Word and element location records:
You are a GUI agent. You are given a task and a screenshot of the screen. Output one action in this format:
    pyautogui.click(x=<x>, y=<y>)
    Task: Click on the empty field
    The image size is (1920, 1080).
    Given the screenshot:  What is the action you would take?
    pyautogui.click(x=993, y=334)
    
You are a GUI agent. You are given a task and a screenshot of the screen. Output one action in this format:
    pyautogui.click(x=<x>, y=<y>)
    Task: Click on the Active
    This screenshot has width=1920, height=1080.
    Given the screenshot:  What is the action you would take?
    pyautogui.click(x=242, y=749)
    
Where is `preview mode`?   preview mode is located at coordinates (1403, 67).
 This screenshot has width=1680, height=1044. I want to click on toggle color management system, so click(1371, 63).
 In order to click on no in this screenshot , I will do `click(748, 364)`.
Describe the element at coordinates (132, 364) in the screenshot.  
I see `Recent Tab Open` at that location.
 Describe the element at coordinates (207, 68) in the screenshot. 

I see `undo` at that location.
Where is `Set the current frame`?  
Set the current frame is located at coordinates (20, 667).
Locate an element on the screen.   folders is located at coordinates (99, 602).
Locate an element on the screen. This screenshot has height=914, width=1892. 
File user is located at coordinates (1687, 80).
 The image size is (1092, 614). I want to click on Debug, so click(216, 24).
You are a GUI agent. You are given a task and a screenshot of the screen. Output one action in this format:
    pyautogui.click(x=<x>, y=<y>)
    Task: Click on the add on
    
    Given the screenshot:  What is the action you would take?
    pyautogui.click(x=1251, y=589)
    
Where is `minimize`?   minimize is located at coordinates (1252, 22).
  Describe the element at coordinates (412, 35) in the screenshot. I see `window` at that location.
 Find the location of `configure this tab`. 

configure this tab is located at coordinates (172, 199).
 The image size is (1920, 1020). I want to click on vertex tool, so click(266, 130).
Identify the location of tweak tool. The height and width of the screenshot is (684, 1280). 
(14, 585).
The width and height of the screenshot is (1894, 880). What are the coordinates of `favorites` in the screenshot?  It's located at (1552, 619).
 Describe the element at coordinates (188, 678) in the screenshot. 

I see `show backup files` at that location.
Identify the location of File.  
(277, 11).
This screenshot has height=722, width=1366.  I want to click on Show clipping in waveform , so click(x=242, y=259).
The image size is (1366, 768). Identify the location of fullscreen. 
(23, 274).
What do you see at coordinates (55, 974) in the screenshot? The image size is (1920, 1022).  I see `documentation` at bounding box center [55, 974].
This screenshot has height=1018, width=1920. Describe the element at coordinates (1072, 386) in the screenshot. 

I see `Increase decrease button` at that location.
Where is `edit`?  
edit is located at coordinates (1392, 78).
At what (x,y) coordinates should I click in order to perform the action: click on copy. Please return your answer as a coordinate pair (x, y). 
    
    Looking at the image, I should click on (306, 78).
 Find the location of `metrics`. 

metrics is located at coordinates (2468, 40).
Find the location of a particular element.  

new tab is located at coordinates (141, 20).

» Task instructions
Write out all the rows above again, replacing "Where is" with "Where can I find" and leaving everything else unchanged.

» Answer for this exercise
You are a GUI agent. You are given a task and a screenshot of the screen. Output one action in this format:
    pyautogui.click(x=<x>, y=<y>)
    Task: Click on the empty field
    The image size is (1920, 1080).
    Given the screenshot:  What is the action you would take?
    pyautogui.click(x=993, y=334)
    
You are a GUI agent. You are given a task and a screenshot of the screen. Output one action in this format:
    pyautogui.click(x=<x>, y=<y>)
    Task: Click on the Active
    This screenshot has width=1920, height=1080.
    Given the screenshot:  What is the action you would take?
    pyautogui.click(x=242, y=749)
    
Where can I find `preview mode`?   preview mode is located at coordinates (1403, 67).
 This screenshot has width=1680, height=1044. I want to click on toggle color management system, so click(1371, 63).
 In order to click on no in this screenshot , I will do `click(748, 364)`.
Describe the element at coordinates (132, 364) in the screenshot.  
I see `Recent Tab Open` at that location.
 Describe the element at coordinates (207, 68) in the screenshot. 

I see `undo` at that location.
Where can I find `Set the current frame`?  
Set the current frame is located at coordinates (20, 667).
Locate an element on the screen.   folders is located at coordinates (99, 602).
Locate an element on the screen. This screenshot has height=914, width=1892. 
File user is located at coordinates (1687, 80).
 The image size is (1092, 614). I want to click on Debug, so click(216, 24).
You are a GUI agent. You are given a task and a screenshot of the screen. Output one action in this format:
    pyautogui.click(x=<x>, y=<y>)
    Task: Click on the add on
    
    Given the screenshot:  What is the action you would take?
    pyautogui.click(x=1251, y=589)
    
Where can I find `minimize`?   minimize is located at coordinates (1252, 22).
  Describe the element at coordinates (412, 35) in the screenshot. I see `window` at that location.
 Find the location of `configure this tab`. 

configure this tab is located at coordinates (172, 199).
 The image size is (1920, 1020). I want to click on vertex tool, so click(266, 130).
Identify the location of tweak tool. The height and width of the screenshot is (684, 1280). 
(14, 585).
The width and height of the screenshot is (1894, 880). What are the coordinates of `favorites` in the screenshot?  It's located at (1552, 619).
 Describe the element at coordinates (188, 678) in the screenshot. 

I see `show backup files` at that location.
Identify the location of File.  
(277, 11).
This screenshot has height=722, width=1366.  I want to click on Show clipping in waveform , so click(x=242, y=259).
The image size is (1366, 768). Identify the location of fullscreen. 
(23, 274).
What do you see at coordinates (55, 974) in the screenshot? The image size is (1920, 1022).  I see `documentation` at bounding box center [55, 974].
This screenshot has height=1018, width=1920. Describe the element at coordinates (1072, 386) in the screenshot. 

I see `Increase decrease button` at that location.
Where can I find `edit`?  
edit is located at coordinates (1392, 78).
At what (x,y) coordinates should I click in order to perform the action: click on copy. Please return your answer as a coordinate pair (x, y). 
    
    Looking at the image, I should click on (306, 78).
 Find the location of `metrics`. 

metrics is located at coordinates (2468, 40).
Find the location of a particular element.  

new tab is located at coordinates (141, 20).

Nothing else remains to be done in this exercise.